| dc.description.abstract | Newly emerged Electromagnetic Band Gap (EBG) structures possess multiple frequency
bands that prohibit wave propagation and such stop bands are basically determined by
the periodicity of the structure. Such desirable features make EBG hybrid antenna an
interesting topic. Traditional full-wave techniques lack the efficiency to fully cope with
the complexity of these hybrid structures, since the periodical elements are often much
smaller in size than the accompanying antenna components.
The Haar wavelet based Multi-Resolution Time Domain (MRTD) technique provides
improved numerical resolution over the conventional Finite-Difference Time-Domain
(FDTD) method, as well as simplicity in formulation.

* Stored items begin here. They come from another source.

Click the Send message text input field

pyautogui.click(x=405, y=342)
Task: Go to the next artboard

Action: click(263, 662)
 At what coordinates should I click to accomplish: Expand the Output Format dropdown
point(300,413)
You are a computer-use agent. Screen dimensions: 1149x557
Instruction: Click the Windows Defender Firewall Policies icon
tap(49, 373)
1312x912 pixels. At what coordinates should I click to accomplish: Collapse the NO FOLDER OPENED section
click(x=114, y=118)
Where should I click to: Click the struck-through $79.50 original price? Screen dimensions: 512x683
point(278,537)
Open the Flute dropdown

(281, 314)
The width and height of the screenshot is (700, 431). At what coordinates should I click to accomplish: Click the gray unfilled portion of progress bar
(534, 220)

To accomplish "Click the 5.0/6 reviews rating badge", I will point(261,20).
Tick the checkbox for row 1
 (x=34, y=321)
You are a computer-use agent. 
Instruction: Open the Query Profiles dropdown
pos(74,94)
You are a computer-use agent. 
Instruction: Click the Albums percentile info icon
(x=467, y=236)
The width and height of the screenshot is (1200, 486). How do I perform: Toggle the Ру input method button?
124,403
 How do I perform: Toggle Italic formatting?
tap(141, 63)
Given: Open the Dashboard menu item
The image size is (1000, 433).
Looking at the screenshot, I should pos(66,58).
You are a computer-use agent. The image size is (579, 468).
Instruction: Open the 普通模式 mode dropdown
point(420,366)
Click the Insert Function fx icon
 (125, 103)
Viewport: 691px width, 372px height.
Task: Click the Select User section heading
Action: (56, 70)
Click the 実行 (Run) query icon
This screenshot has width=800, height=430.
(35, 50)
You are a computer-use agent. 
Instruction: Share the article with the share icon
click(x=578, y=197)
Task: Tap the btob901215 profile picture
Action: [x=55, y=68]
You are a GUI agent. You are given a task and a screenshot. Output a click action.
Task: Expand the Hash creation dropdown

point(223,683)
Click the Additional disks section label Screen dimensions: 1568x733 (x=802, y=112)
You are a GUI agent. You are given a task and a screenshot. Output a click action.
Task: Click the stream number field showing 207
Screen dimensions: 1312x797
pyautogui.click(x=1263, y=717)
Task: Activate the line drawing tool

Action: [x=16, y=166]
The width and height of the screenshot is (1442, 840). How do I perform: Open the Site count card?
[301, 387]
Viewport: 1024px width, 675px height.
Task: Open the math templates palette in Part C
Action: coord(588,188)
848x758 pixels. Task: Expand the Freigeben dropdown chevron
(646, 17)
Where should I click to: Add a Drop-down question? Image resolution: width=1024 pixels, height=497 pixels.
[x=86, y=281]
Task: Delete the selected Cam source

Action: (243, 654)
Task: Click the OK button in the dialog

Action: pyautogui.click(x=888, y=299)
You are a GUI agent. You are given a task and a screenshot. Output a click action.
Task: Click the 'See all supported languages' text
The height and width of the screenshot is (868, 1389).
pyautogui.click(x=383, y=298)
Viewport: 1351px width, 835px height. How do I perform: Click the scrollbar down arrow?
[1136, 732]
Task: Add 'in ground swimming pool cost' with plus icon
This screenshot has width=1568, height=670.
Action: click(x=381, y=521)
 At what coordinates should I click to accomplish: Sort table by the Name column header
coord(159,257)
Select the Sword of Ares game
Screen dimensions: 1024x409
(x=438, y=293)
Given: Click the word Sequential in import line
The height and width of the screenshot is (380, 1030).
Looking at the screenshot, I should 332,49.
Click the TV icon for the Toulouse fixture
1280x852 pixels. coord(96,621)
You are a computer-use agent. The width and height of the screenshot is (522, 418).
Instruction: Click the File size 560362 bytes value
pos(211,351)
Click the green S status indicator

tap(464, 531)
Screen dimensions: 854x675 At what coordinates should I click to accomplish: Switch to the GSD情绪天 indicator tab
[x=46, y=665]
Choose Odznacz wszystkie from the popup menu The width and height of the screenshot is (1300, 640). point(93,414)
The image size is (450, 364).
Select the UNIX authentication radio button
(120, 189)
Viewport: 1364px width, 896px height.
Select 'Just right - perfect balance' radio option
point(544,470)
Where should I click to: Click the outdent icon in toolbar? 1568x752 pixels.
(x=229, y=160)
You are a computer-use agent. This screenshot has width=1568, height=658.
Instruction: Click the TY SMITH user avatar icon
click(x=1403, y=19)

One-dimensional, two-dimensional
and three-dimensional level-one codes are developed to assist the numerical modelling
of the hybrid EBG antennas. An explicit form of Perfectly Matched Layer (PML) configuration
is proposed, proved and presented. As a generic approach, its extensions suit
every single level of Haar wavelet functions. A source expansion scheme is proposed
thereafter.
The concept of a multi-band multi-layer EBG hybrid antenna is presented. The theoretical
prediction of antenna resonances is achieved through an effective medium model.
It has been verified via numerical simulations and measurements. The 3D MRTD code is
later applied to simulate such a structure.
In addition, EBG enhanced circularly polarized photonic patch antennas have been
studied. It is demonstrated that split-resonant rings (SRRs) and the like in EBG antennas
can lead to antenna gain enhancement, backward radiation reduction and harmonic
suppression.
Furthermore, a circularly polarized two-by-two antenna array with spiral EBG elements
is presented. The spiral element with ground via is more compact in size than
the traditional mushroom structure, which is proven very efficient in blocking unwanted
surface wave. Hence it reduces the mutual coupling of the array antenna significantly. | |